> _What is expected_
Below are entries. Pull out all lines containing "sidebar".
Start of Material for the task
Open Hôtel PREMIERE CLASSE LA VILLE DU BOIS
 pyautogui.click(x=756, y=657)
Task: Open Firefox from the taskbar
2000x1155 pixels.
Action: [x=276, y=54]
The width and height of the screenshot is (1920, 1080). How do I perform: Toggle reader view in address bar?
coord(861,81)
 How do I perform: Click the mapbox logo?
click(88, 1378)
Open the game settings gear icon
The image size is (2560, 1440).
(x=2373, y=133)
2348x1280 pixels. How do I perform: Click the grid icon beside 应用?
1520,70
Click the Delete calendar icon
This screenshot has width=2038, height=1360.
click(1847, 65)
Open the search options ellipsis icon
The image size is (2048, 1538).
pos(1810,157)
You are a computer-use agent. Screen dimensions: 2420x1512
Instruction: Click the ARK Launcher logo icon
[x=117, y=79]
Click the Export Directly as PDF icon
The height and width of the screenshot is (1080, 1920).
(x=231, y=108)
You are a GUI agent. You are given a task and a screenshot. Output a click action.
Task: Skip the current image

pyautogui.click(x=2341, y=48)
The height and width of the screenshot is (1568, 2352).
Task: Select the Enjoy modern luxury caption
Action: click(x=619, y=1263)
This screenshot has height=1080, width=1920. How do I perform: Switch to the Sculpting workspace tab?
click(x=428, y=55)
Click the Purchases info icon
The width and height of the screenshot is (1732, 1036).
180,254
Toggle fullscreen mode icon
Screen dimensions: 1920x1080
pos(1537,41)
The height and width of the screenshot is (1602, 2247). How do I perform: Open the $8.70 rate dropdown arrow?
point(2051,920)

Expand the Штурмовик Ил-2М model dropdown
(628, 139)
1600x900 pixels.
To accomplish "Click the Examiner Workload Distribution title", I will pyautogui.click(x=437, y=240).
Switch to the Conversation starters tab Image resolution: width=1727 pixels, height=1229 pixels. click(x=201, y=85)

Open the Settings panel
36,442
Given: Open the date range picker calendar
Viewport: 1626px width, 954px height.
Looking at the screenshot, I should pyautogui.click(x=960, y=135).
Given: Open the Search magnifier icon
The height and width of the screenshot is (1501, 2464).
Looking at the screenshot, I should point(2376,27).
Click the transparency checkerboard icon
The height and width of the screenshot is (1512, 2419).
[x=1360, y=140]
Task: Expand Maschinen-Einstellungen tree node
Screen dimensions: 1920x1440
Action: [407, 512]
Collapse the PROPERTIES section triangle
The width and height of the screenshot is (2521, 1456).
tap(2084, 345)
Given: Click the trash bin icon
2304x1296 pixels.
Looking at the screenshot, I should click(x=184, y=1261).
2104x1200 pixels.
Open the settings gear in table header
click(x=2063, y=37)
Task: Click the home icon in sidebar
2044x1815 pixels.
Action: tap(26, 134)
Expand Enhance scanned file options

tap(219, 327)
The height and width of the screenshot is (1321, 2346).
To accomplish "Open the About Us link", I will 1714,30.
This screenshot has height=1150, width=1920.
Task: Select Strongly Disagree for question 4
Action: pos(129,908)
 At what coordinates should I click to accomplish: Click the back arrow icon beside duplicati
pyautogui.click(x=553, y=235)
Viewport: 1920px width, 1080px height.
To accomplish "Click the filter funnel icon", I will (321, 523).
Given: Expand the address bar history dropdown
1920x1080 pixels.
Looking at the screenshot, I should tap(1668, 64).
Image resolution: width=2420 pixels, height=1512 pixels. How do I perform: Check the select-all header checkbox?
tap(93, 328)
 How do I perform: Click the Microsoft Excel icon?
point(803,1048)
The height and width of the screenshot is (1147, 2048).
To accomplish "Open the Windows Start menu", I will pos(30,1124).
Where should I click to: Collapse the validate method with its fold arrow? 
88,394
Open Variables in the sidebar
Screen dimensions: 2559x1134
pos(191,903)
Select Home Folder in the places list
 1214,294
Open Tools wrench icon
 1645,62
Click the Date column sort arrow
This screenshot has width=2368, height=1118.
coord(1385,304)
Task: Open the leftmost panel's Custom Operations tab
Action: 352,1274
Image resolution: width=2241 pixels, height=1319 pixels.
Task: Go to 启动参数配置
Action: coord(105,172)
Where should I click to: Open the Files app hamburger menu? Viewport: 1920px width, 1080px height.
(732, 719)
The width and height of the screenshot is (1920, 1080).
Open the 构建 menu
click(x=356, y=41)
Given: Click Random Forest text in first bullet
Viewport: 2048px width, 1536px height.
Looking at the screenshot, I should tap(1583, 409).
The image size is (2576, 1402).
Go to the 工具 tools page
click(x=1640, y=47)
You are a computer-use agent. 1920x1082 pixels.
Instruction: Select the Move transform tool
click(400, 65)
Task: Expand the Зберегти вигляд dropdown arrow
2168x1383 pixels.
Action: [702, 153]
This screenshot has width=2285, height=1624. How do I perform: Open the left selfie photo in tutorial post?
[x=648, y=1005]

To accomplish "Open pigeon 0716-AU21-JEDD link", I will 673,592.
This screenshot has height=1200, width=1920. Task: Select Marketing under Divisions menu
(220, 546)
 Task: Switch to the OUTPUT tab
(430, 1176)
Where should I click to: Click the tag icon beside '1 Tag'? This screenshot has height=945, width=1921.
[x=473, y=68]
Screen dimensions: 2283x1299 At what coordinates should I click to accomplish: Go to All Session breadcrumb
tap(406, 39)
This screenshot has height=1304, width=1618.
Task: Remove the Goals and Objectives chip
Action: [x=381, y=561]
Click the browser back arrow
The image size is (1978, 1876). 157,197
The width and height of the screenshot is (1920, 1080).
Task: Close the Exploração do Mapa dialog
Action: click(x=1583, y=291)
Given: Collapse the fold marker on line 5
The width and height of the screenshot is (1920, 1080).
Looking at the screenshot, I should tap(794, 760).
End of Material for the task
> _Output for this exercise_
Task: Click the home icon in sidebar
Open Variables in the sidebar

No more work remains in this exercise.